How do you cope with sorrow and pain? I would bet that all of us have developed coping mechanisms, since everyone alive eventually experiences the dark side of living, even if it's not very often or very difficult. But for some of us, it's simply hellish to wake up every day and have to leave the comfort and forgetfulness of our night's sleep, only to face yet another day of suffering. That's what is happening in so many places in our world today. Whether it's that small town in Texas, in Buffalo, or the entire Ukrainian country. Or Bangladesh's floods, or...
So much suffering that sometimes I wonder how anybody escapes this world without falling into despair. At first I watched the news and read all about the latest mass shootings in our country, two awful ones within a week. Then I began to realize that the news was just repeating the same stuff, over and over and enough to make anybody go a little crazy. So I stopped watching and reading the headlines. It helped me feel better. Yesterday Melanie and I went for a nice five-mile walk in the beautiful forest surrounding us here in Bellingham, no rain, and I began to feel better. Now I'm spending my time watching old Star Trek episodes and enjoying being transported somewhere else, somewhere other than the present world. However, it's a holiday weekend out there.
It is Memorial Day weekend, and I was truly surprised by the numbers of people out and about. Then I remembered that this is the first time in three years that we here in Bellingham get to celebrate the Ski to Sea event! This amazing race will take place today, Sunday, and covers seven different segments: cross country skiing, downhill skiing or snowboarding, downhill running, road biking, canoeing, mountain biking, and ending with kayaks coming into Marine Park in Fairhaven. Each team has three to eight participants, usually one person for each segment except for the canoe segment that requires two paddlers. A few years ago it was decided that one person can participate in up to three segments instead of a different person for each one. Anyway, it takes all day from the starting gun at 7:30am at the Mt. Baker Ski Area, with people coming into the final leg usually by mid- to late afternoon. I've watched the finish a few times, but it's a huge party and way too loud and high energy for me! There's lots of food to buy, beer and wine, and musicians at every corner. If we are lucky and there's not any rain, it will be packed shoulder to shoulder. Yep, I'll be home safe and snug in my apartment, but I'll read all about it online as the day unfolds.
On Memorial Day, I don't want to only remember the combatants. There were also those who came out of the trenches as writers and poets, who started preaching peace, men and women who have made this world a kinder place to live. —Eric Burdon
Especially this year, I want to think about all those who are working to make this world a kinder place to live, one with clean water and air, and safe places to gather without fear. I have spent way too much time lately thinking of all that is wrong and scary in the world, and not enough thinking about how one tiny little act can change the world. I remember a quote from the Dalai Lama: "Be kind whenever possible. It is always possible." So I will try to spend the rest of this post spreading around as much of it as I can muster.

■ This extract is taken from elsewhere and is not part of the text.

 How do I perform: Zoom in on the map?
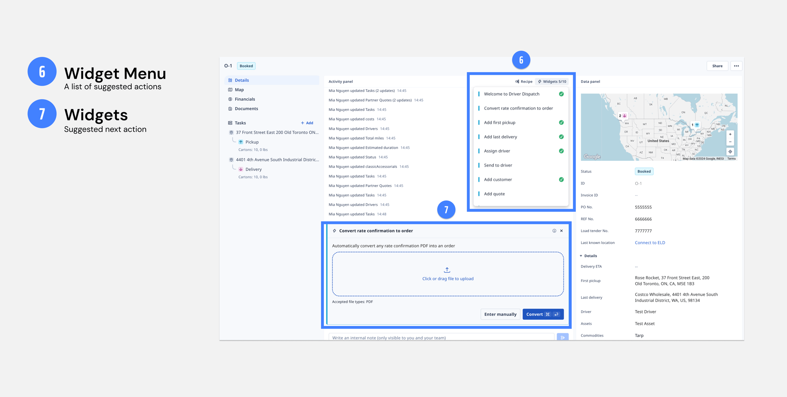click(730, 134)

Never doubt that a small group of thoughtful, committed citizens can change the world. Indeed, it is the only thing that ever has. —Margaret Mead
Although I have used this quote from Margaret Mead before, it's the one I originally went looking for, because it reminds me that it doesn't take a massive movement to change the trajectory of fear and despair that many of us have been following lately. It has come to my attention that there are many of us who are ready for a change in direction. We are a divided nation and a divided world, but there are more citizens in the United States who are ready for common-sense gun control than those who think that assault weapons should be able to be purchased by anyone over the age of 18 without even so much as a background check. For the first time, I envy those of you who live in more enlightened countries, like Australia and Europe. We are the only country where these mass shootings with weapons of war occur almost DAILY.
Okay, I'll stop there. I don't usually let politics enter into my posts, but I couldn't pretend like it's not uppermost in my mind. There are solutions, and I will donate to the causes I believe in, and I will join with other like-minded citizens to vote my conscience in the fall. I am confident that we will make a difference, because we are definitely not such a small group of thoughtful, committed citizens, but instead a massive group of mothers and fathers who cherish our children.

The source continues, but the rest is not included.